Une cotation réussie marquerait un tournant pour les contrats événementiels, faisant entrer de plain-pied dans le grand public un segment autrefois marginal de la finance.
Kalshi et son rival Polymarket dominent toujours largement le secteur, Kalshi enregistrant 16,81 milliards de dollars de volume mensuel en mai contre 7,08 milliards pour Polymarket, en baisse par rapport à 9,01 milliards le mois précédent.
Kalshi affronte des poursuites au niveau des États
Pourtant, la route vers une entrée en bourse passe par une forte résistance au niveau des États. Le procureur général du Kentucky a déposé cette semaine une plainte contre les deux plateformes pour ce qu’il appelle des paris sportifs non autorisés, et le Connecticut envisage une action similaire. Des groupes de l’industrie du jeu ont par ailleurs demandé au Sénat d’interdire les marchés de prédiction liés aux sports et aux paris de type casino.
Les régulateurs fédéraux, à l’inverse, considèrent les plateformes comme relevant de leur propre compétence. La Commodity Futures Trading Commission revendique une supervision en vertu du Commodity Exchange Act et a déjà poursuivi plusieurs États qui ont tenté de restreindre les plateformes.

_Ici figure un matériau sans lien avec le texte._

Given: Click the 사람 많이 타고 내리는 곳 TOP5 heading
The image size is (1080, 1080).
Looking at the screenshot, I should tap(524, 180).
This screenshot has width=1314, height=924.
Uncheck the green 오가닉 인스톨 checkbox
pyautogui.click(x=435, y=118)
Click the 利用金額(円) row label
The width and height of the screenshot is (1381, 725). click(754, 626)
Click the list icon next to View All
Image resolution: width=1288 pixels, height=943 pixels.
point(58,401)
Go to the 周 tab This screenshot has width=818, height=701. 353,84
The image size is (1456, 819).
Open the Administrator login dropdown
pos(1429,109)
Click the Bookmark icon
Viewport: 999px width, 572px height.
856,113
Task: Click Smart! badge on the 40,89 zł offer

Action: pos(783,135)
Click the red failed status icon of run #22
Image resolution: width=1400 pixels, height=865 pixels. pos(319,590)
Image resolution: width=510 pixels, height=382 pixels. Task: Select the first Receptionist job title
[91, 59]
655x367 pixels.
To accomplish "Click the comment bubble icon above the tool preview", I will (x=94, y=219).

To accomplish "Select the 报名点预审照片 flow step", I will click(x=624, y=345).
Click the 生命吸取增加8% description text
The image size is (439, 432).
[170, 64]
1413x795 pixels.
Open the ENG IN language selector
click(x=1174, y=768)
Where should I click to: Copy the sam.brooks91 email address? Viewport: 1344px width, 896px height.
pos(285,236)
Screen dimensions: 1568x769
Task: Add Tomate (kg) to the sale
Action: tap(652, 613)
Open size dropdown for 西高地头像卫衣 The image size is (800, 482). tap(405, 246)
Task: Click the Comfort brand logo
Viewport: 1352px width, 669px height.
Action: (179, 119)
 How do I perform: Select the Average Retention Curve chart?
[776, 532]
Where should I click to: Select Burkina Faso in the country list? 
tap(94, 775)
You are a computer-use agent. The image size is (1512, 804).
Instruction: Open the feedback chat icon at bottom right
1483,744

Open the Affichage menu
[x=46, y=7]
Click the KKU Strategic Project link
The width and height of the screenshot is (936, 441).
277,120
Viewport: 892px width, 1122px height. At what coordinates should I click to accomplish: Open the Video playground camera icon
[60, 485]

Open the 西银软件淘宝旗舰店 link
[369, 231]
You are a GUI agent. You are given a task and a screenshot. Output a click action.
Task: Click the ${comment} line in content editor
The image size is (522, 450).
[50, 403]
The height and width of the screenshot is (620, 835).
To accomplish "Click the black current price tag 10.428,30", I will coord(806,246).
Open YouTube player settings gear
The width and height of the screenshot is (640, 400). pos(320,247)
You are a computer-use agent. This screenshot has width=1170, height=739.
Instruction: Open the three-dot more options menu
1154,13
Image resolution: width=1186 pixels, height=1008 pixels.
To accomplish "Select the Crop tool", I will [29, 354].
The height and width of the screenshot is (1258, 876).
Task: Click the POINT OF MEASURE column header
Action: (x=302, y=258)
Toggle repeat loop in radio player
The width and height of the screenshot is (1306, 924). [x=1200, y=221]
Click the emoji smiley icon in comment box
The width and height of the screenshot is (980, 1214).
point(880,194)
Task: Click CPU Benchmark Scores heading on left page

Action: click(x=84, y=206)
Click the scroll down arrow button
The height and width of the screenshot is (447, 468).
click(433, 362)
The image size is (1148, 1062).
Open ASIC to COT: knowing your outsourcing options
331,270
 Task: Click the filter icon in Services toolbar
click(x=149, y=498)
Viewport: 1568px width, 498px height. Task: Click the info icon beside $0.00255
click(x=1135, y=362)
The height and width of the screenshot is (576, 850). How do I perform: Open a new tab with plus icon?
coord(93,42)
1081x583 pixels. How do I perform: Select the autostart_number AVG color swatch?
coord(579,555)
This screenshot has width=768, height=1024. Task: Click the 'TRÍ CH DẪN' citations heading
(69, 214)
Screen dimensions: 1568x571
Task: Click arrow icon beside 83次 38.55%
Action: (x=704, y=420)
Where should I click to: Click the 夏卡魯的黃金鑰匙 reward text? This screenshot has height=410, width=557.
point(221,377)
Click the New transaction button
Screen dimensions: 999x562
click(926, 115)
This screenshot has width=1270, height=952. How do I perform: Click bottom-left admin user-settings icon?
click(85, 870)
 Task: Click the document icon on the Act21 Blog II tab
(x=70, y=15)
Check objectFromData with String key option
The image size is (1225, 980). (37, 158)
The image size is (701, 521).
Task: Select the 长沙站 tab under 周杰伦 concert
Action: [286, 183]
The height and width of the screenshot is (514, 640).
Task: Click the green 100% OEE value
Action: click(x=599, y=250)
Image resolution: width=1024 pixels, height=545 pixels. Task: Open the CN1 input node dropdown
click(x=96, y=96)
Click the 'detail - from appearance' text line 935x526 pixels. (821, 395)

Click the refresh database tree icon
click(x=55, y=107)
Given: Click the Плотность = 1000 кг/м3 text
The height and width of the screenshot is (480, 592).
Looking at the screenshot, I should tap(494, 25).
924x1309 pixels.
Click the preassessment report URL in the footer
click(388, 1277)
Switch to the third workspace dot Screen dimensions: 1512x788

Les rumeurs d’IPO concluent une période frénétique de transactions pour l’entreprise. Kalshi a levé 1 milliard de dollars en mai à une valorisation de 22 milliards de dollars, lors d’un tour mené par Coatue, avec Sequoia Capital, Andreessen Horowitz et Morgan Stanley parmi les investisseurs. Ce financement a à peu près doublé la valeur de l’entreprise par rapport à environ 11 milliards de dollars cinq mois plus tôt, Kalshi réservant ces fonds aux produits institutionnels et aux améliorations de trading.